401. Memorandum From the Presidentʼs Special Assistant for National Security Affairs (Bundy) to President Kennedy 0
I attach at Tab A a first element in the reports on Cuba which will be coming in first thing next week. I have also started Walt Rostow on an intensive personal review of the problem and his thoughts will be available on Tuesday.1 What Rostow and I both think as a first reaction is that we have two problems here which should be kept separate. The first is our reaction to the current step, and the second is our preparations to react against something which would require or make possible a major military operation against Cuba. The present actions in Cuba do not justify such action.[Page 1003]
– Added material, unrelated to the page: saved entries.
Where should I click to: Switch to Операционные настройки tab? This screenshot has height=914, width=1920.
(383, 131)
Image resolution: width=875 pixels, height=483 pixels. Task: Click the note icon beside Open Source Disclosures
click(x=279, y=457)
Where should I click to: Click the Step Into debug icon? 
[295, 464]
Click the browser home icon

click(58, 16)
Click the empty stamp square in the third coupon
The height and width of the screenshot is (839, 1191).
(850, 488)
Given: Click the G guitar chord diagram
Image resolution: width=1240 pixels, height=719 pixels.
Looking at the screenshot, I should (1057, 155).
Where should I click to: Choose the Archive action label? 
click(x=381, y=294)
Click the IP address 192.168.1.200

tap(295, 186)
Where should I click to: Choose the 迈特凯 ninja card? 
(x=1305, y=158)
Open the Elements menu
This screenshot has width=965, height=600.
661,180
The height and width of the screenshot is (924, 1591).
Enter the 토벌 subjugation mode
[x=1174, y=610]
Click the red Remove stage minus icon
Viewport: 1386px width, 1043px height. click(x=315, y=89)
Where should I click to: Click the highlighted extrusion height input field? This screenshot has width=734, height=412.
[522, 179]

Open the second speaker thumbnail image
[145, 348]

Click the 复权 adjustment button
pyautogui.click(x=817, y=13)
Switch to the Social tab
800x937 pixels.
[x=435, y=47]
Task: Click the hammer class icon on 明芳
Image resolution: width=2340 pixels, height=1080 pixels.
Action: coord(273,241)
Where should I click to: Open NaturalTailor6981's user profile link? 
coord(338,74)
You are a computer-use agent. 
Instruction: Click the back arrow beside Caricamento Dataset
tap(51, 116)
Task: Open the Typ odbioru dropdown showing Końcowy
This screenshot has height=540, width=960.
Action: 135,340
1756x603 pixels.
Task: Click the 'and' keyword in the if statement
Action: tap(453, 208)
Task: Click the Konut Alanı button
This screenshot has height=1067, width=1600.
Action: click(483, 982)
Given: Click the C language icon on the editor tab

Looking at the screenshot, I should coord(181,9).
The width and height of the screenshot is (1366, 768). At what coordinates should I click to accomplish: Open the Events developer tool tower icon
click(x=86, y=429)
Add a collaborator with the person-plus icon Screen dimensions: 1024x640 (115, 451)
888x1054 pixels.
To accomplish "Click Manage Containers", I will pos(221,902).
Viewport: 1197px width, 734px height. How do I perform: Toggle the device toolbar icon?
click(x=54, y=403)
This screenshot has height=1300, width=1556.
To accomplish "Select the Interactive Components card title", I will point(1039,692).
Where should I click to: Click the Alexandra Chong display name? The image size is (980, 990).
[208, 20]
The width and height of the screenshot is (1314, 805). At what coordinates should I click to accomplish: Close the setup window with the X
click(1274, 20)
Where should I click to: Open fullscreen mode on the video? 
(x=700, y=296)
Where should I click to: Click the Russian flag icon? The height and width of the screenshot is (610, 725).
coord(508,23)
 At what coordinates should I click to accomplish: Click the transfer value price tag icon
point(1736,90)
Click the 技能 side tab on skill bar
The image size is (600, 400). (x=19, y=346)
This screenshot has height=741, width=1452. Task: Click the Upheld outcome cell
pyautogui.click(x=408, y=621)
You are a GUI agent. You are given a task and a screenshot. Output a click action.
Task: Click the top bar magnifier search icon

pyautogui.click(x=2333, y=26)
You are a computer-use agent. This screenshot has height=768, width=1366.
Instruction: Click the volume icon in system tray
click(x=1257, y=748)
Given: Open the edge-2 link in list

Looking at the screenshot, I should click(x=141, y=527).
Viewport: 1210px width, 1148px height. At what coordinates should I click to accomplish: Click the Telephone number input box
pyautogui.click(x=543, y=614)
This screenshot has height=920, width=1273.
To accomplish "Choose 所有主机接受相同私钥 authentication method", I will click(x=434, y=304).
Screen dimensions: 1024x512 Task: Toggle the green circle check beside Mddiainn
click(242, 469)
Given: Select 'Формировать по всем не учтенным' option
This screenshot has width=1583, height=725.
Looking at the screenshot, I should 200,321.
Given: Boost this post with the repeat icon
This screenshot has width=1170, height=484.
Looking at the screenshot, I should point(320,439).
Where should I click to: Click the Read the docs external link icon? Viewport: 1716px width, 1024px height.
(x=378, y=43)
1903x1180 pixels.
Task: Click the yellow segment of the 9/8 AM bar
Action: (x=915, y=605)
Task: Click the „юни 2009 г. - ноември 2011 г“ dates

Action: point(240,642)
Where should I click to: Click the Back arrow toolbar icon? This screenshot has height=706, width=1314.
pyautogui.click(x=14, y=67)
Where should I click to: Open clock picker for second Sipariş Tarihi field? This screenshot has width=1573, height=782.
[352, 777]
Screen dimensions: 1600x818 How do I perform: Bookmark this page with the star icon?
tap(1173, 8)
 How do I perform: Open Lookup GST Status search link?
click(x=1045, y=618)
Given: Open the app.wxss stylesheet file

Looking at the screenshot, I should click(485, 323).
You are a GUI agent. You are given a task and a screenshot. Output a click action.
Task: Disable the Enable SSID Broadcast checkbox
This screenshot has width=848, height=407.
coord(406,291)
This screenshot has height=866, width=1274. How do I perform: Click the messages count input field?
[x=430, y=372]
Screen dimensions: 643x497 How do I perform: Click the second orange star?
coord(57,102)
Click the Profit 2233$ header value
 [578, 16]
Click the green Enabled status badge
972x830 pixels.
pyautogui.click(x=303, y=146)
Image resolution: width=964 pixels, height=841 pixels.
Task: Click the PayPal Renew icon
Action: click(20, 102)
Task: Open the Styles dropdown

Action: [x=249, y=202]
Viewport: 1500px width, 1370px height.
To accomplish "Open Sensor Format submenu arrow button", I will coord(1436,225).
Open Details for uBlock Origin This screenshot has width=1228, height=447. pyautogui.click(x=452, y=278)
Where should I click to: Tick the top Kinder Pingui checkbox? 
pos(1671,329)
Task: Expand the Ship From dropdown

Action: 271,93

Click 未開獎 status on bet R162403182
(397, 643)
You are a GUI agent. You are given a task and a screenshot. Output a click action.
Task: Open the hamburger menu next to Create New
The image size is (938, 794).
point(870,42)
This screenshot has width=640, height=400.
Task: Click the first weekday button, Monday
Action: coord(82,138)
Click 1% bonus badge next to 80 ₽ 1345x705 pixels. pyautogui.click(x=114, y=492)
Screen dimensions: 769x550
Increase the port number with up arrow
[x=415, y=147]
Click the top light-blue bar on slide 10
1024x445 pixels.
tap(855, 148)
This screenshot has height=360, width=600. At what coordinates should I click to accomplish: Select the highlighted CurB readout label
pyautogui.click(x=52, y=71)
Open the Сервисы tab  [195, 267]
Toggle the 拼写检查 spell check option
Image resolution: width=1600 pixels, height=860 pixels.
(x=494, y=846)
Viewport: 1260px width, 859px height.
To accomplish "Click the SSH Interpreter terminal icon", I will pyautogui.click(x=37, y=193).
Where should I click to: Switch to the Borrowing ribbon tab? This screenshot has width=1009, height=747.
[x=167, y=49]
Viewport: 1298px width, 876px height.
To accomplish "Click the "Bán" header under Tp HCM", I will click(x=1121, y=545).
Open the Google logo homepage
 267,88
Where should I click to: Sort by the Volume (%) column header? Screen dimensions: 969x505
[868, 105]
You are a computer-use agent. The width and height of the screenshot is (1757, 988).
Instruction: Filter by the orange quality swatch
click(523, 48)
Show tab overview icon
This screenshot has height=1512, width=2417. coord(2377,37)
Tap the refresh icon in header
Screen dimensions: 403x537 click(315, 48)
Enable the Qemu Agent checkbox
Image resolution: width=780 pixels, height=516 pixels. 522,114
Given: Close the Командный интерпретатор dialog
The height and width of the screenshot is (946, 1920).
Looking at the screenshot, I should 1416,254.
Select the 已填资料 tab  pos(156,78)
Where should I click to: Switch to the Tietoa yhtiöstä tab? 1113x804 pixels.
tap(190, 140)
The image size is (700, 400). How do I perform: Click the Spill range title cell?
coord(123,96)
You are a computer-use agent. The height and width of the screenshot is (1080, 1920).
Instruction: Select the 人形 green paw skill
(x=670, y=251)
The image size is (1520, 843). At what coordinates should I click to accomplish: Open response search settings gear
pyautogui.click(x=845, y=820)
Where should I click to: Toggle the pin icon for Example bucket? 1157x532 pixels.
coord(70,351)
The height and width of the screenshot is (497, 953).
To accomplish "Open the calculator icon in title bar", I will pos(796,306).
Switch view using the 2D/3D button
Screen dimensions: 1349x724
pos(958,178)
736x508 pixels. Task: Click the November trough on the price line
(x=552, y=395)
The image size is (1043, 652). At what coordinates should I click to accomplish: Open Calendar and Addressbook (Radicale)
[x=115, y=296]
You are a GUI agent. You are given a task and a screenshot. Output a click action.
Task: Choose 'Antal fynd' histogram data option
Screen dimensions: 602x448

If this distinction is correct, we probably should make it plain during next week that while the activities in Cuba are further evidence of Castroʼs sell-out to the Soviets, they do not pose any new active threat to us or to the hemisphere. We should distinguish these activities from any form of aggressive action, or any activity which could aggressively threaten us or any other American state. We should make it plain that we know exactly what is going on and will continue to be able to watch it from inside and outside Cuba. We might also indicate that we expect the Cuban people to show their own opinion of this Soviet intrusion—and Walt suggests that Lansdaleʼs operation might well be enlarged to include harassing actions by Cubans against bloc personnel.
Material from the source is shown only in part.